• _Your goal_
Turn each line of the listing below into one string in a JSON list, leaving out any blank lines.

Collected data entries
_ _ _

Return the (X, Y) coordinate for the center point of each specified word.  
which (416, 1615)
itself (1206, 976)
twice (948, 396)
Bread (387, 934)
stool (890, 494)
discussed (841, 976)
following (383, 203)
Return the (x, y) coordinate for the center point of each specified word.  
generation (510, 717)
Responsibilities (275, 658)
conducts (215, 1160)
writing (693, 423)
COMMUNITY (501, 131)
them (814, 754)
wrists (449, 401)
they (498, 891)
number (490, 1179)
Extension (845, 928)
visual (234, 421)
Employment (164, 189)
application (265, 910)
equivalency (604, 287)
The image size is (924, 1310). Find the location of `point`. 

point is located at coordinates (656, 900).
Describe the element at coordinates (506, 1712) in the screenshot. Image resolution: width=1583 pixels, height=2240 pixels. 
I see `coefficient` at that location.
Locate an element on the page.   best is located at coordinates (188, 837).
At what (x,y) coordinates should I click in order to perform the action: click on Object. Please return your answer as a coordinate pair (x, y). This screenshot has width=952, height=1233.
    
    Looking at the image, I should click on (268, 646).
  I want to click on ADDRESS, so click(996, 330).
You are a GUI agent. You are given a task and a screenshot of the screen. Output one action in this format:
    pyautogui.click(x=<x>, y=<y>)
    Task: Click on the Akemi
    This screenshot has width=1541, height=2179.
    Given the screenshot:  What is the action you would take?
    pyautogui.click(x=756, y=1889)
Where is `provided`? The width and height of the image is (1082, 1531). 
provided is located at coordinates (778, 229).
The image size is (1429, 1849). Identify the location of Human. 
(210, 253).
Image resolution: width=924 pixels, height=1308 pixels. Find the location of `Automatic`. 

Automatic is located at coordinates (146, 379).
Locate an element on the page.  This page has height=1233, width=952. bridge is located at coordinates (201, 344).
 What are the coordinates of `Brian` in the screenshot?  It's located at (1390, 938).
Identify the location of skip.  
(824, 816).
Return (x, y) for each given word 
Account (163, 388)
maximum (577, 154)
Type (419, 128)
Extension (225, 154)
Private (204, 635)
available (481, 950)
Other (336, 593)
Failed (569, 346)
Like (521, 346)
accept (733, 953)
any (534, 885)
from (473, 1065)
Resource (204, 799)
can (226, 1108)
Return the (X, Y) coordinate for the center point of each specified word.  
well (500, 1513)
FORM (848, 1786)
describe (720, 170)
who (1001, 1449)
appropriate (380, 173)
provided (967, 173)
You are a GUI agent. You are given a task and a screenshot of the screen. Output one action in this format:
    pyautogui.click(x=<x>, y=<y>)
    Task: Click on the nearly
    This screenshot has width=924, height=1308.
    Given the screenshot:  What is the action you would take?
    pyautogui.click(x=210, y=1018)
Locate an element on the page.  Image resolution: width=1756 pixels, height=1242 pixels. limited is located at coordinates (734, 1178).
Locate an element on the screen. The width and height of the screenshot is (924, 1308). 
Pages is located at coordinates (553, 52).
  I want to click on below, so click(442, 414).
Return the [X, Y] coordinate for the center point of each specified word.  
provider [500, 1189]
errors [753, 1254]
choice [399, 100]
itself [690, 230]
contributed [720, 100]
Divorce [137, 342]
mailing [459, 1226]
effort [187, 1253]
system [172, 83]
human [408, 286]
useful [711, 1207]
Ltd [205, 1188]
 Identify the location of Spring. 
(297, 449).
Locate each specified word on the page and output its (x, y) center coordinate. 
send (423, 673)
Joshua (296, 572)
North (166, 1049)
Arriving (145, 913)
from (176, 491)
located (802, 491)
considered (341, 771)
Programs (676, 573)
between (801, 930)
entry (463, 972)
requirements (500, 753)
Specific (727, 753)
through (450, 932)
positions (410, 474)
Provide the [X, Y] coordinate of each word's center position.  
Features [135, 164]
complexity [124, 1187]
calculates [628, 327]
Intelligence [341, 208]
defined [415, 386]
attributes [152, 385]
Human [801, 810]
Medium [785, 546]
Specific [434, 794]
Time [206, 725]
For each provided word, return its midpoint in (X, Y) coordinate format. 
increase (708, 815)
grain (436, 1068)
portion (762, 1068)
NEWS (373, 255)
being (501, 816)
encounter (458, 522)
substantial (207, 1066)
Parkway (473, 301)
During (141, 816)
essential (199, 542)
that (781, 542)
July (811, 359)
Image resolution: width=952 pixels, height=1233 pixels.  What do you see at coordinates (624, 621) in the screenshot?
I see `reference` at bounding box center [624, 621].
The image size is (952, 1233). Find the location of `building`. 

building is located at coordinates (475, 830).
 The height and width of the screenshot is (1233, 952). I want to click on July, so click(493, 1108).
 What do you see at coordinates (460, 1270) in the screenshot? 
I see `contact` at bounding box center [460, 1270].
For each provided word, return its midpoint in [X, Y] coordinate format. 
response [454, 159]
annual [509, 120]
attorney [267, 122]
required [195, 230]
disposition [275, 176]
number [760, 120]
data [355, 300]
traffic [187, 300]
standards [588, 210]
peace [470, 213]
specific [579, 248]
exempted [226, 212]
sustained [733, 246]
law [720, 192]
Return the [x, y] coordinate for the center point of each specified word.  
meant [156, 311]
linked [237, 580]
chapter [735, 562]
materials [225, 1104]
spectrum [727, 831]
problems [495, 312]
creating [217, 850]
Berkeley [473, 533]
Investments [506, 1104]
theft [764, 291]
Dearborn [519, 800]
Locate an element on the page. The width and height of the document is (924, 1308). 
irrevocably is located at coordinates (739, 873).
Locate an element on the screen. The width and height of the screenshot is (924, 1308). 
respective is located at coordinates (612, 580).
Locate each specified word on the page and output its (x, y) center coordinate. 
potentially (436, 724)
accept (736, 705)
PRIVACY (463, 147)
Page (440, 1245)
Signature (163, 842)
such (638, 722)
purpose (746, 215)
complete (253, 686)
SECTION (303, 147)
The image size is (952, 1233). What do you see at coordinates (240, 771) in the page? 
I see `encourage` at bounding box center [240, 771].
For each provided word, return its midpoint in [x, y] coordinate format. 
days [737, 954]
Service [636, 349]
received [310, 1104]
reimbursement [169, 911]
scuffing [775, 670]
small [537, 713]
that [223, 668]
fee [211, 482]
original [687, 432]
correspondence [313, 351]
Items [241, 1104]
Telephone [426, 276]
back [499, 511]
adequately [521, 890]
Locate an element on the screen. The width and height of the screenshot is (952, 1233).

_ _ _

• _Correct answer_
[
  "Return the (X, Y) coordinate for the center point of each specified word.  ",
  "which (416, 1615)",
  "itself (1206, 976)",
  "twice (948, 396)",
  "Bread (387, 934)",
  "stool (890, 494)",
  "discussed (841, 976)",
  "following (383, 203)",
  "Return the (x, y) coordinate for the center point of each specified word.  ",
  "generation (510, 717)",
  "Responsibilities (275, 658)",
  "conducts (215, 1160)",
  "writing (693, 423)",
  "COMMUNITY (501, 131)",
  "them (814, 754)",
  "wrists (449, 401)",
  "they (498, 891)",
  "number (490, 1179)",
  "Extension (845, 928)",
  "visual (234, 421)",
  "Employment (164, 189)",
  "application (265, 910)",
  "equivalency (604, 287)",
  "The image size is (924, 1310). Find the location of `point`. ",
  "point is located at coordinates (656, 900).",
  "Describe the element at coordinates (506, 1712) in the screenshot. Image resolution: width=1583 pixels, height=2240 pixels. ",
  "I see `coefficient` at that location.",
  "Locate an element on the page.   best is located at coordinates (188, 837).",
  "At what (x,y) coordinates should I click in order to perform the action: click on Object. Please return your answer as a coordinate pair (x, y). This screenshot has width=952, height=1233.",
  "    Looking at the image, I should click on (268, 646).",
  "  I want to click on ADDRESS, so click(996, 330).",
  "You are a GUI agent. You are given a task and a screenshot of the screen. Output one action in this format:",
  "    pyautogui.click(x=<x>, y=<y>)",
  "    Task: Click on the Akemi",
  "    This screenshot has width=1541, height=2179.",
  "    Given the screenshot:  What is the action you would take?",
  "    pyautogui.click(x=756, y=1889)",
  "Where is `provided`? The width and height of the image is (1082, 1531). ",
  "provided is located at coordinates (778, 229).",
  "The image size is (1429, 1849). Identify the location of Human. ",
  "(210, 253).",
  "Image resolution: width=924 pixels, height=1308 pixels. Find the location of `Automatic`. ",
  "Automatic is located at coordinates (146, 379).",
  "Locate an element on the page.  This page has height=1233, width=952. bridge is located at coordinates (201, 344).",
  " What are the coordinates of `Brian` in the screenshot?  It's located at (1390, 938).",
  "Identify the location of skip.  ",
  "(824, 816).",
  "Return (x, y) for each given word ",
  "Account (163, 388)",
  "maximum (577, 154)",
  "Type (419, 128)",
  "Extension (225, 154)",
  "Private (204, 635)",
  "available (481, 950)",
  "Other (336, 593)",
  "Failed (569, 346)",
  "Like (521, 346)",
  "accept (733, 953)",
  "any (534, 885)",
  "from (473, 1065)",
  "Resource (204, 799)",
  "can (226, 1108)",
  "Return the (X, Y) coordinate for the center point of each specified word.  ",
  "well (500, 1513)",
  "FORM (848, 1786)",
  "describe (720, 170)",
  "who (1001, 1449)",
  "appropriate (380, 173)",
  "provided (967, 173)",
  "You are a GUI agent. You are given a task and a screenshot of the screen. Output one action in this format:",
  "    pyautogui.click(x=<x>, y=<y>)",
  "    Task: Click on the nearly",
  "    This screenshot has width=924, height=1308.",
  "    Given the screenshot:  What is the action you would take?",
  "    pyautogui.click(x=210, y=1018)",
  "Locate an element on the page.  Image resolution: width=1756 pixels, height=1242 pixels. limited is located at coordinates (734, 1178).",
  "Locate an element on the screen. The width and height of the screenshot is (924, 1308). ",
  "Pages is located at coordinates (553, 52).",
  "  I want to click on below, so click(442, 414).",
  "Return the [X, Y] coordinate for the center point of each specified word.  ",
  "provider [500, 1189]",
  "errors [753, 1254]",
  "choice [399, 100]",
  "itself [690, 230]",
  "contributed [720, 100]",
  "Divorce [137, 342]",
  "mailing [459, 1226]",
  "effort [187, 1253]",
  "system [172, 83]",
  "human [408, 286]",
  "useful [711, 1207]",
  "Ltd [205, 1188]",
  " Identify the location of Spring. ",
  "(297, 449).",
  "Locate each specified word on the page and output its (x, y) center coordinate. ",
  "send (423, 673)",
  "Joshua (296, 572)",
  "North (166, 1049)",
  "Arriving (145, 913)",
  "from (176, 491)",
  "located (802, 491)",
  "considered (341, 771)",
  "Programs (676, 573)",
  "between (801, 930)",
  "entry (463, 972)",
  "requirements (500, 753)",
  "Specific (727, 753)",
  "through (450, 932)",
  "positions (410, 474)",
  "Provide the [X, Y] coordinate of each word's center position.  ",
  "Features [135, 164]",
  "complexity [124, 1187]",
  "calculates [628, 327]",
  "Intelligence [341, 208]",
  "defined [415, 386]",
  "attributes [152, 385]",
  "Human [801, 810]",
  "Medium [785, 546]",
  "Specific [434, 794]",
  "Time [206, 725]",
  "For each provided word, return its midpoint in (X, Y) coordinate format. ",
  "increase (708, 815)",
  "grain (436, 1068)",
  "portion (762, 1068)",
  "NEWS (373, 255)",
  "being (501, 816)",
  "encounter (458, 522)",
  "substantial (207, 1066)",
  "Parkway (473, 301)",
  "During (141, 816)",
  "essential (199, 542)",
  "that (781, 542)",
  "July (811, 359)",
  "Image resolution: width=952 pixels, height=1233 pixels.  What do you see at coordinates (624, 621) in the screenshot?",
  "I see `reference` at bounding box center [624, 621].",
  "The image size is (952, 1233). Find the location of `building`. ",
  "building is located at coordinates (475, 830).",
  " The height and width of the screenshot is (1233, 952). I want to click on July, so click(493, 1108).",
  " What do you see at coordinates (460, 1270) in the screenshot? ",
  "I see `contact` at bounding box center [460, 1270].",
  "For each provided word, return its midpoint in [X, Y] coordinate format. ",
  "response [454, 159]",
  "annual [509, 120]",
  "attorney [267, 122]",
  "required [195, 230]",
  "disposition [275, 176]",
  "number [760, 120]",
  "data [355, 300]",
  "traffic [187, 300]",
  "standards [588, 210]",
  "peace [470, 213]",
  "specific [579, 248]",
  "exempted [226, 212]",
  "sustained [733, 246]",
  "law [720, 192]",
  "Return the [x, y] coordinate for the center point of each specified word.  ",
  "meant [156, 311]",
  "linked [237, 580]",
  "chapter [735, 562]",
  "materials [225, 1104]",
  "spectrum [727, 831]",
  "problems [495, 312]",
  "creating [217, 850]",
  "Berkeley [473, 533]",
  "Investments [506, 1104]",
  "theft [764, 291]",
  "Dearborn [519, 800]",
  "Locate an element on the page. The width and height of the document is (924, 1308). ",
  "irrevocably is located at coordinates (739, 873).",
  "Locate an element on the screen. The width and height of the screenshot is (924, 1308). ",
  "respective is located at coordinates (612, 580).",
  "Locate each specified word on the page and output its (x, y) center coordinate. ",
  "potentially (436, 724)",
  "accept (736, 705)",
  "PRIVACY (463, 147)",
  "Page (440, 1245)",
  "Signature (163, 842)",
  "such (638, 722)",
  "purpose (746, 215)",
  "complete (253, 686)",
  "SECTION (303, 147)",
  "The image size is (952, 1233). What do you see at coordinates (240, 771) in the page? ",
  "I see `encourage` at bounding box center [240, 771].",
  "For each provided word, return its midpoint in [x, y] coordinate format. ",
  "days [737, 954]",
  "Service [636, 349]",
  "received [310, 1104]",
  "reimbursement [169, 911]",
  "scuffing [775, 670]",
  "small [537, 713]",
  "that [223, 668]",
  "fee [211, 482]",
  "original [687, 432]",
  "correspondence [313, 351]",
  "Items [241, 1104]",
  "Telephone [426, 276]",
  "back [499, 511]",
  "adequately [521, 890]",
  "Locate an element on the screen. The width and height of the screenshot is (952, 1233)."
]